- _Activity_: All that should be output is the block of lines below from the line with "Baskets Remonte D1318-22" to the line with "[Baskets Remonte D1E72-00", both included, exactly as written.

Extracted entries: Begin

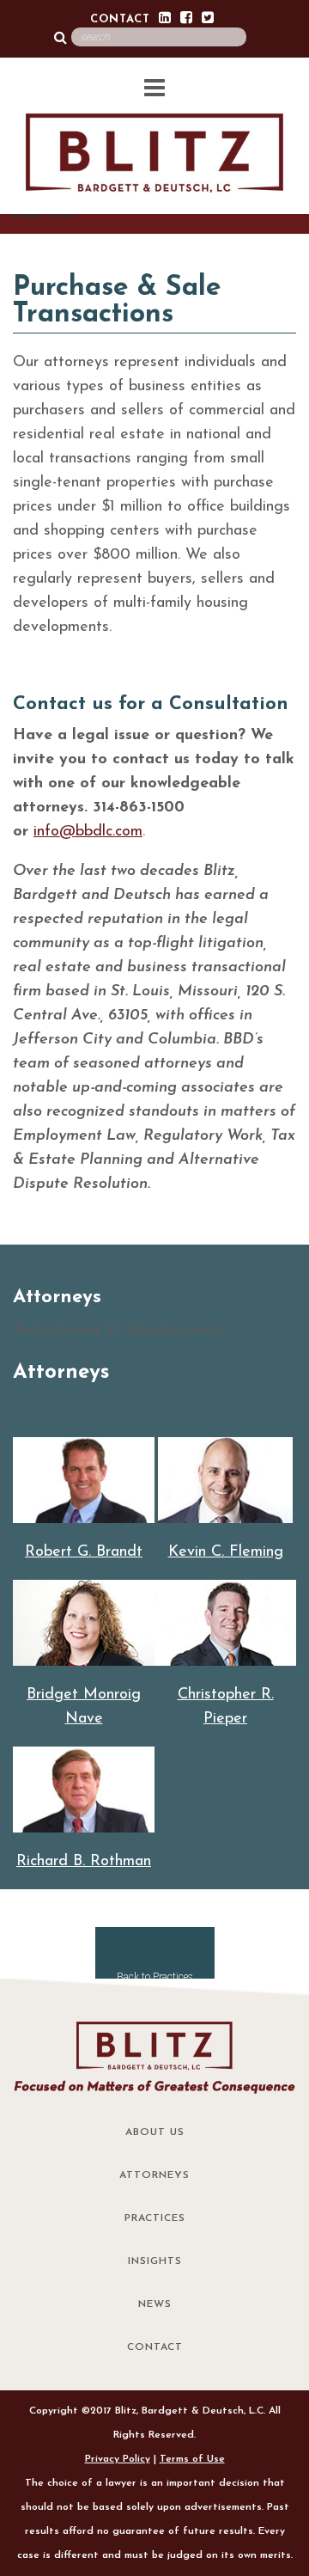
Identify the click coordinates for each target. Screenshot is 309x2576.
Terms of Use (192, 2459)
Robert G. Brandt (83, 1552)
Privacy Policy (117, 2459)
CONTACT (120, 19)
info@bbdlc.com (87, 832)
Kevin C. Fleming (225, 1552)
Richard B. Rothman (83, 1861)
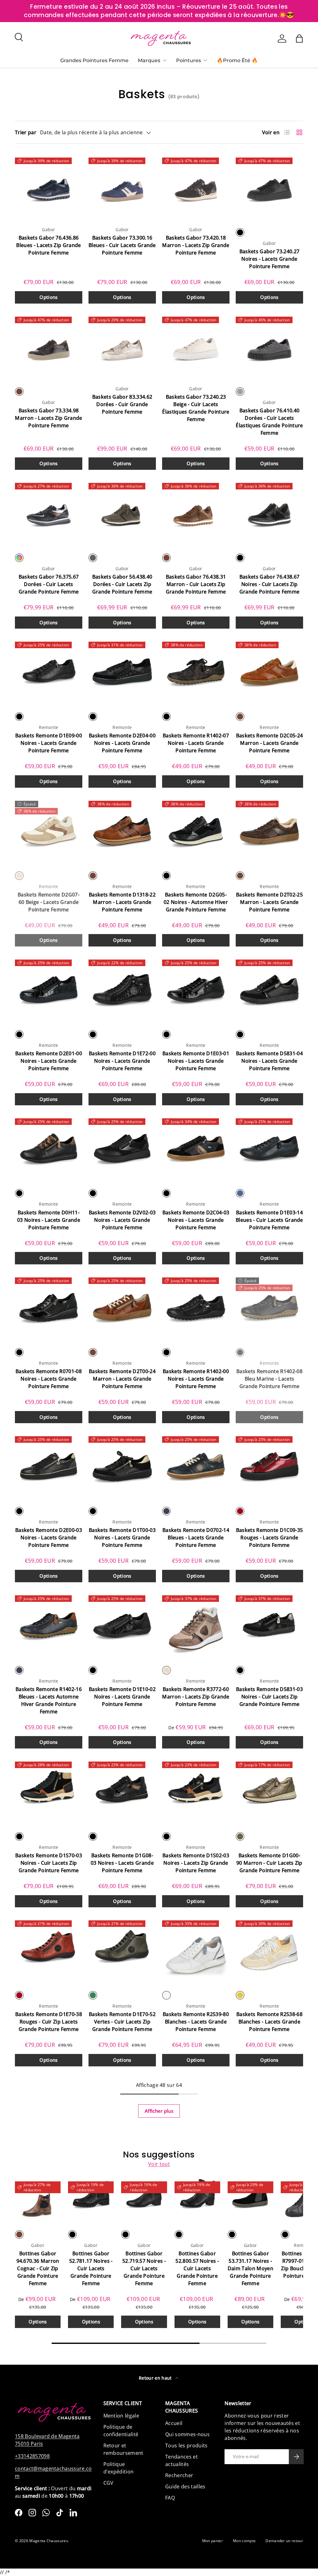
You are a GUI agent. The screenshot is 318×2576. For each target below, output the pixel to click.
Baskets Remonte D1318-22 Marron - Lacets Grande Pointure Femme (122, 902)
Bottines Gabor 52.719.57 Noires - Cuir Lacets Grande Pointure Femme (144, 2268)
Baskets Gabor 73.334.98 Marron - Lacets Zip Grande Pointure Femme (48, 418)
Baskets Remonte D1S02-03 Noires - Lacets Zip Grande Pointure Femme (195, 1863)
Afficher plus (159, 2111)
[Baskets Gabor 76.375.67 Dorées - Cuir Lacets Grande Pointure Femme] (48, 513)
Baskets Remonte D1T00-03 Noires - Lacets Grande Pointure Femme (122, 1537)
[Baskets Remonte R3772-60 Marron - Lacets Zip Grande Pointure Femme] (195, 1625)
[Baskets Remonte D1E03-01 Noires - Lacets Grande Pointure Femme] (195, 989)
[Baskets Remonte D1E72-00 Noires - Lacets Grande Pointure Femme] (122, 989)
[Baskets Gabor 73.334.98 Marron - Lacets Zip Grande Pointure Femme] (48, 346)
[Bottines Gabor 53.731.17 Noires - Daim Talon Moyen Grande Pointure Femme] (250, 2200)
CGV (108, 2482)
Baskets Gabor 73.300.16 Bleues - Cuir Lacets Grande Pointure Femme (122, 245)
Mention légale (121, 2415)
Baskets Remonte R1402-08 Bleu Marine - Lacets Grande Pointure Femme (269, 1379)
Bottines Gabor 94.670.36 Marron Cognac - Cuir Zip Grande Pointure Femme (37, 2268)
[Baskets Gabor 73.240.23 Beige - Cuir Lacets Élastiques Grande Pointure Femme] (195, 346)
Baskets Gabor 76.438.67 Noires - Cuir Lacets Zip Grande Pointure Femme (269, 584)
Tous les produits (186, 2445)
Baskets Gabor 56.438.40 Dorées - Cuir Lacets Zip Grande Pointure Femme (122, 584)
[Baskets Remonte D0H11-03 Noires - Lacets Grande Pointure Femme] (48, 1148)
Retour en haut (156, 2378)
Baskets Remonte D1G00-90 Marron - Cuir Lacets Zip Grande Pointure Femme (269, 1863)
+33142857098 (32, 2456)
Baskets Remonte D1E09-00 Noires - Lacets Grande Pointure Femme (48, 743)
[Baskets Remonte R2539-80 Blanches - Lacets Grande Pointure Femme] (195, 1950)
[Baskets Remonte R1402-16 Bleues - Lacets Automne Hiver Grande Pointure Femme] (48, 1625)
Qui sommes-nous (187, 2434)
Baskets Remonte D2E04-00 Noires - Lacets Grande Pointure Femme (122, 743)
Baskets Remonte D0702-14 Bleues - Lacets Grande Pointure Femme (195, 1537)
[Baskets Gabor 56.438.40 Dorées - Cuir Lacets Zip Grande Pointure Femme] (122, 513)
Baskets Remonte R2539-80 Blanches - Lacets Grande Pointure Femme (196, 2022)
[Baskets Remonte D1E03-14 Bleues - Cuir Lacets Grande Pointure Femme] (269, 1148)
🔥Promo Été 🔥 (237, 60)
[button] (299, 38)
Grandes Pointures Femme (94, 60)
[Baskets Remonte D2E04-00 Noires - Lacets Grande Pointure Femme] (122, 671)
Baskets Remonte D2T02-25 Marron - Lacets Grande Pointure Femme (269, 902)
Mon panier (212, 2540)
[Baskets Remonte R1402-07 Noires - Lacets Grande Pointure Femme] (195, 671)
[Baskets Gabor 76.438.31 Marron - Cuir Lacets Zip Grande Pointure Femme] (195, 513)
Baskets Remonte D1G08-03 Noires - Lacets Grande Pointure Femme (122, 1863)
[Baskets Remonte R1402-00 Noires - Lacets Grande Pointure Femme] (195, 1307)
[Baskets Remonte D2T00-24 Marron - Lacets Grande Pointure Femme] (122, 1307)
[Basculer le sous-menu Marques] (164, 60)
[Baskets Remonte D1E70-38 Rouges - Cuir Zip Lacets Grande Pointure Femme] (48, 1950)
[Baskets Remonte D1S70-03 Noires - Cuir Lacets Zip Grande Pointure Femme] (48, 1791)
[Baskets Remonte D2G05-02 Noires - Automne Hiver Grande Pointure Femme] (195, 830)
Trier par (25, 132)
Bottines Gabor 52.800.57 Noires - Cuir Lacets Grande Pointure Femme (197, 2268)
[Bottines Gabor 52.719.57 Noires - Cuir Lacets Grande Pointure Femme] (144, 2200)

Extracted entries: End
Extracted entries: Begin

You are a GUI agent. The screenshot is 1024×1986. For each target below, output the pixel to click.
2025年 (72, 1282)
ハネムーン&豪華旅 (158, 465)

Extracted entries: End

- _Result below_:
Baskets Remonte D1318-22 Marron - Lacets Grande Pointure Femme (122, 902)
Bottines Gabor 52.719.57 Noires - Cuir Lacets Grande Pointure Femme (144, 2268)
Baskets Gabor 73.334.98 Marron - Lacets Zip Grande Pointure Femme (48, 418)
Baskets Remonte D1S02-03 Noires - Lacets Zip Grande Pointure Femme (195, 1863)
Afficher plus (159, 2111)
[Baskets Gabor 76.375.67 Dorées - Cuir Lacets Grande Pointure Femme] (48, 513)
Baskets Remonte D1T00-03 Noires - Lacets Grande Pointure Femme (122, 1537)
[Baskets Remonte R3772-60 Marron - Lacets Zip Grande Pointure Femme] (195, 1625)
[Baskets Remonte D1E03-01 Noires - Lacets Grande Pointure Femme] (195, 989)
[Baskets Remonte D1E72-00 Noires - Lacets Grande Pointure Femme] (122, 989)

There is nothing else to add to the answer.